Due to the frequent changes and rather complex tax system in Latvia, it is recommended to look up the current information on the website of the Latvian Ministry of Finance (Taxes section) if necessary. VAT forms are available on the website of the State Tax Service.
Centrally levied taxes include (only the basic rates are given):
- Personal income tax – progressive tax according to the amount of annual income (rate 20-40%)
- Micro business tax – 25%
- Corporate income tax – 15% (9% for micro-enterprises)
- Property tax – 15% (9% for micro-enterprises)

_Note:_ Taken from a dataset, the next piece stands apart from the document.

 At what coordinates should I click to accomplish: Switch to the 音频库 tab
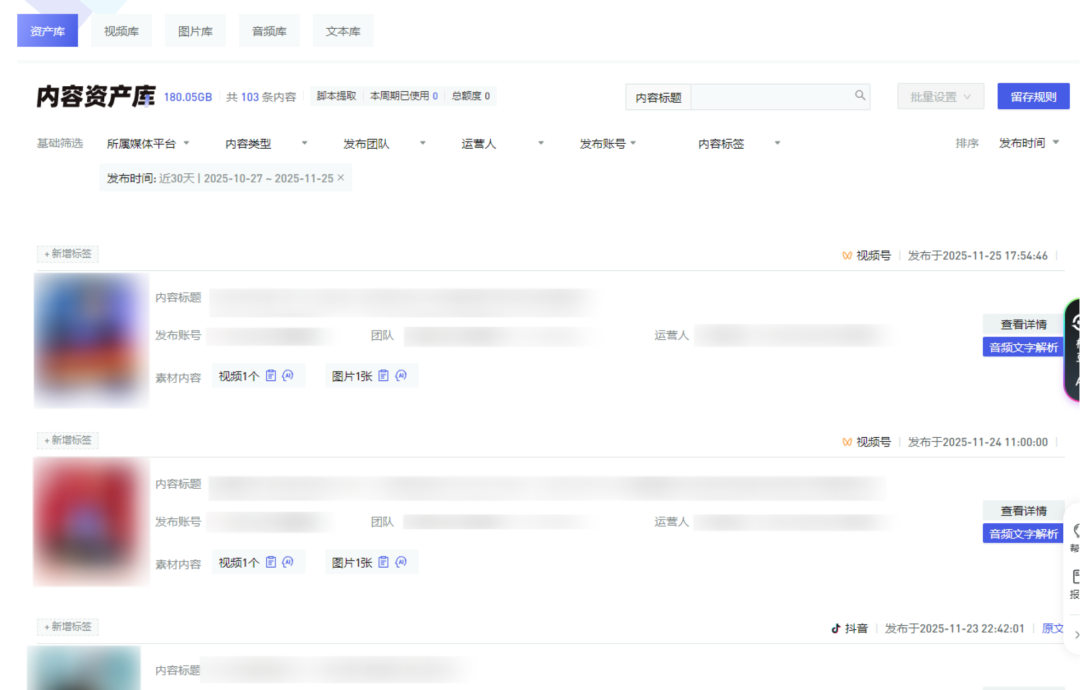(x=269, y=31)
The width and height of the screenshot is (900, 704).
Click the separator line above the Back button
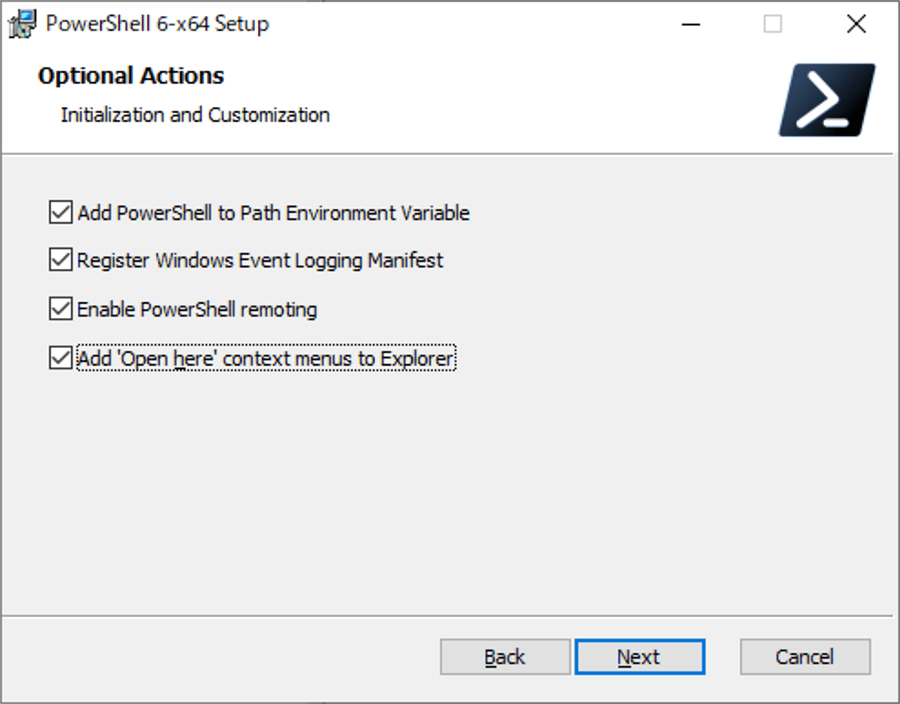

- Value added tax – 5-21% depending on the type of goods
- Consumption tax – as a percentage of the value of the goods or rate per unit – an overview of the rates for individual products can be found on the State Tax Services page
- Customs duty – single customs duty of the EU
- Tax on natural resources
- Lottery and gambling tax – 10% of ticket sales (lotteries) and according to the type of gambling
- Social tax – 35.09% (of which 24.09% is paid by the employer, 11% by the employee)
- Vehicle operating tax – according to the type of vehicle and its technical parameters
- Company vehicle tax – rate determined by engine volume
- Electricity tax
- Solidarity tax – 25.5% (only for persons whose annual income exceeds the maximum amount of mandatory state social insurance contributions of EUR 62,800.